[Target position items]

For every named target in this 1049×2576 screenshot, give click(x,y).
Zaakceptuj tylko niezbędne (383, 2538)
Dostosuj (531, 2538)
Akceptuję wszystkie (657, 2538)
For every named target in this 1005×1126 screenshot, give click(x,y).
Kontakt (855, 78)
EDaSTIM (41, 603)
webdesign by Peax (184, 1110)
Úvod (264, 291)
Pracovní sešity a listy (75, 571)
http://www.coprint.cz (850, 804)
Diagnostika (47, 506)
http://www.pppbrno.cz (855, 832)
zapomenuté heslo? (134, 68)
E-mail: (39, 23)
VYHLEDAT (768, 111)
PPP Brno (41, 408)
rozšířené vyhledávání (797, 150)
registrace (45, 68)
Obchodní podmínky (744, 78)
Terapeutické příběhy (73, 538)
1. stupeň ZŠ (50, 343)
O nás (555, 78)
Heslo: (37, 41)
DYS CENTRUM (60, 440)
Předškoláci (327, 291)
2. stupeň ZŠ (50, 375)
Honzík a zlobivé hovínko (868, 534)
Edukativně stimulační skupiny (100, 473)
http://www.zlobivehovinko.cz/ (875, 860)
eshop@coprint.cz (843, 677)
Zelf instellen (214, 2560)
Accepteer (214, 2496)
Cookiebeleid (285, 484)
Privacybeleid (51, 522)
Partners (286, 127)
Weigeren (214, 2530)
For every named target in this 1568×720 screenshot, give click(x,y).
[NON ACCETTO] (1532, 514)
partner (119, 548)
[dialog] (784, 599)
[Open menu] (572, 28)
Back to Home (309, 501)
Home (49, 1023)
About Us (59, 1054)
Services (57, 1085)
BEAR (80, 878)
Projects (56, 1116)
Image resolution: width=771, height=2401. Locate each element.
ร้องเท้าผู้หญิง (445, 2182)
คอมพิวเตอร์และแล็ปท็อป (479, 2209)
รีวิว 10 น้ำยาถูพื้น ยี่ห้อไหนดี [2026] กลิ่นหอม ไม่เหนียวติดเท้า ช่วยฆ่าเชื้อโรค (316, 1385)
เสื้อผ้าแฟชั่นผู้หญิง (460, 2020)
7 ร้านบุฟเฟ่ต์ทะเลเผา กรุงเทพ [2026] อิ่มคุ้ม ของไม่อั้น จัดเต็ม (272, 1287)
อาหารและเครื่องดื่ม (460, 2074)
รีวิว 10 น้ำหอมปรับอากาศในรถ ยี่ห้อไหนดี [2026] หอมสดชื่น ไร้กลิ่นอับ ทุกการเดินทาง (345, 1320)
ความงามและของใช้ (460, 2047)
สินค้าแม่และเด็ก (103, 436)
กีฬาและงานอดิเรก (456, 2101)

:: Direction ::
Can you give the lines from all the items above as a single numbered list, with no blank lines?

:: Solution for this task ::
1. For every named target in this 1049×2576 screenshot, give click(x,y).
2. Zaakceptuj tylko niezbędne (383, 2538)
3. Dostosuj (531, 2538)
4. Akceptuję wszystkie (657, 2538)
5. For every named target in this 1005×1126 screenshot, give click(x,y).
6. Kontakt (855, 78)
7. EDaSTIM (41, 603)
8. webdesign by Peax (184, 1110)
9. Úvod (264, 291)
10. Pracovní sešity a listy (75, 571)
11. http://www.coprint.cz (850, 804)
12. Diagnostika (47, 506)
13. http://www.pppbrno.cz (855, 832)
14. zapomenuté heslo? (134, 68)
15. E-mail: (39, 23)
16. VYHLEDAT (768, 111)
17. PPP Brno (41, 408)
18. rozšířené vyhledávání (797, 150)
19. registrace (45, 68)
20. Obchodní podmínky (744, 78)
21. Terapeutické příběhy (73, 538)
22. 1. stupeň ZŠ (50, 343)
23. O nás (555, 78)
24. Heslo: (37, 41)
25. DYS CENTRUM (60, 440)
26. Předškoláci (327, 291)
27. 2. stupeň ZŠ (50, 375)
28. Honzík a zlobivé hovínko (868, 534)
29. Edukativně stimulační skupiny (100, 473)
30. http://www.zlobivehovinko.cz/ (875, 860)
31. eshop@coprint.cz (843, 677)
32. Zelf instellen (214, 2560)
33. Accepteer (214, 2496)
34. Cookiebeleid (285, 484)
35. Privacybeleid (51, 522)
36. Partners (286, 127)
37. Weigeren (214, 2530)
38. For every named target in this 1568×720 screenshot, give click(x,y).
39. [NON ACCETTO] (1532, 514)
40. partner (119, 548)
41. [dialog] (784, 599)
42. [Open menu] (572, 28)
43. Back to Home (309, 501)
44. Home (49, 1023)
45. About Us (59, 1054)
46. Services (57, 1085)
47. BEAR (80, 878)
48. Projects (56, 1116)
49. Image resolution: width=771, height=2401. Locate each element.
50. ร้องเท้าผู้หญิง (445, 2182)
51. คอมพิวเตอร์และแล็ปท็อป (479, 2209)
52. รีวิว 10 น้ำยาถูพื้น ยี่ห้อไหนดี [2026] กลิ่นหอม ไม่เหนียวติดเท้า ช่วยฆ่าเชื้อโรค (316, 1385)
53. เสื้อผ้าแฟชั่นผู้หญิง (460, 2020)
54. 7 ร้านบุฟเฟ่ต์ทะเลเผา กรุงเทพ [2026] อิ่มคุ้ม ของไม่อั้น จัดเต็ม (272, 1287)
55. อาหารและเครื่องดื่ม (460, 2074)
56. รีวิว 10 น้ำหอมปรับอากาศในรถ ยี่ห้อไหนดี [2026] หอมสดชื่น ไร้กลิ่นอับ ทุกการเดินทาง (345, 1320)
57. ความงามและของใช้ (460, 2047)
58. สินค้าแม่และเด็ก (103, 436)
59. กีฬาและงานอดิเรก (456, 2101)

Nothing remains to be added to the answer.